MATERIALS AND METHODS

Patients

Eligible families were identified through a search of the billing database of patients at Seattle Children’s Hospital (SCH), Seattle, Washington, associated with the ICD-9 diagnosis codes for polyarticular juvenile RA (acute and chronic) and juvenile RA not otherwise specified (714.30, 714.31). Children identified by this search who were diagnosed and treated in the SCH rheumatology clinic between January 1, 2000, and December 31, 2006, and who had a minimum of 2 visits to the rheumatology clinic during that period were included in the cohort if they also met the Edmonton International League of Associations for Rheumatology criteria (2nd revision) for a diagnosis of polyarticular JIA [rheumatoid factor (RF) positive or negative]12, and if they had a visit to the SCH rheumatology clinic during the year prior to the start of this survey.

Families who were unable to complete the English language versions of the measures were excluded from the study. Children who were in foster care placements were excluded, as were children who were not accompanied to clinic by a legal guardian.

Approval for this study was obtained from the SCH institutional review board.

Measures

The following measures were administered to the parent or proxy and child: Childhood Health Assessment Questionnaire (CHAQ); PedsQL Generic Core Scales (version 4.0); PedsQL Rheumatology Module (version 3.0); and PedsQL Multidimensional Fatigue Scale (standard version). The CHAQ was completed by the parent or proxy unless the patient was ≥ 18 years of age. A pain visual analog score (VAS) assessed with a 100-mm line was also completed by the parent/proxy. Both patient self-report and parent or proxy report were obtained for each of the PedsQL measures unless the child was < 5 years of age, in which case only parent or proxy report was obtained, or if the child was ≥ 18 years of age, in which case only patient self-report was obtained. The details of the questionnaires’ content, their administration, and scoring have been published13.

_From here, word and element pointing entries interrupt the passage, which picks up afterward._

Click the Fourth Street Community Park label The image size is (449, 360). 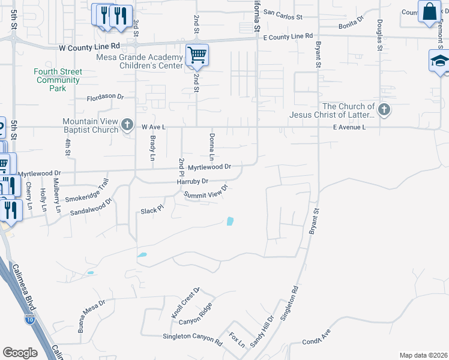point(58,80)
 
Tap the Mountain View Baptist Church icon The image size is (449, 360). point(127,125)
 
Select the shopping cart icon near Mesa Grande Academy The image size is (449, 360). point(197,55)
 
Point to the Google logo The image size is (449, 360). point(20,352)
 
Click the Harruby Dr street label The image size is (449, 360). point(192,181)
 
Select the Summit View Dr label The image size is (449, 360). point(206,192)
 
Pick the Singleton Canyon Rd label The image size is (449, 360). point(193,337)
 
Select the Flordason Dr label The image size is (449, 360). point(105,97)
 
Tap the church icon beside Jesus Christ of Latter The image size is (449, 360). point(384,110)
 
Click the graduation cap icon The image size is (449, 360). point(439,61)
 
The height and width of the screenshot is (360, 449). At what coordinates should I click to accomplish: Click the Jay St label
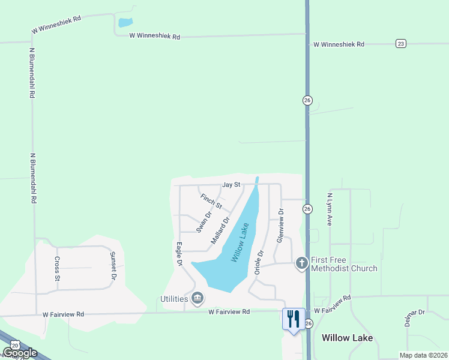coord(231,185)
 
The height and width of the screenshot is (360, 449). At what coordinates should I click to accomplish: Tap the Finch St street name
coord(211,201)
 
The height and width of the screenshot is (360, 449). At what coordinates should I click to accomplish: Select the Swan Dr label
coord(205,221)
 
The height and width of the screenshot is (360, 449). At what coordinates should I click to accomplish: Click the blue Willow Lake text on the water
coord(240,242)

The CHAQ was developed specifically as a measure of function for children with juvenile RA14. The questionnaire asks the parent or child to rate the child’s ability to perform tasks of daily living over the 7 days prior to the administration of the instrument, and it has been found to be a valid measure of both disability and physical function in children with JIA. The score includes 30 items, divided into the domains of Dressing and Grooming, Arising, Eating, Walking, Hygiene, Reach, Grip, and Activities. The child or parent/proxy grades each of these activities on a 0–3 score based on how difficult each task is to perform and the measure takes ≤ 10 minutes to complete. The score provides a number between 0 (no disability) and 3 (maximum disability).

The PedsQL has been widely validated in healthy cohorts and in cohorts of children with chronic diseases, including rheumatologic diseases13,15,16. These scores therefore have the advantage of being understood across specialties, and data from large cohorts of healthy children are available in the literature for comparison15. Each measure has 2 sections, one for patient/proxy report and one for child self-report. Child self-report for these measures has been validated for children ≥ 5 years of age15. Each measure provides a score between 0 (poorest quality of life) and 100 (highest quality of life). The PedsQL Generic Core Scales measure patient self-report and parent or proxy perception of the child’s HRQOL in the domains of physical function, emotional function, social function, and school function during the month prior to completion of the questionnaire. In addition to scores for each specific domain, total scores are calculated for overall HRQOL, physical function, and psychosocial function13. The PedsQL Rheumatology Module assesses domains specifically related to rheumatologic disease, including pain and hurt associated with the illness, the effect of disease on daily activities, feelings about treatment, worry about the illness and/or medications, and communication about illness with providers and others. In addition to distinguishing children with rheumatologic diseases from healthy controls, the PedsQL Rheumatology Module has been found to be responsive to change in health status over time6. The PedsQL Multidimensional Fatigue Scale incorporates assessment of general fatigue, sleep/rest fatigue, cognitive fatigue, and a total fatigue score17.

Procedures

Eligible families received initial notification of the study by mail and were given the opportunity to refuse to be contacted about the study. The clinic appointment schedule was reviewed daily for eligible families and enrollment occurred between October 2007 and March 2008. Eligible parents/proxies and children were approached by a trained research assistant after being checked in for their clinic visit and before their physician visit. Written consent for participation was obtained from one parent or proxy, if the child was < 18 years old, and from the child, if he/she was ≥ 14 years of age. Written assent was obtained from children who were 7–13 years of age.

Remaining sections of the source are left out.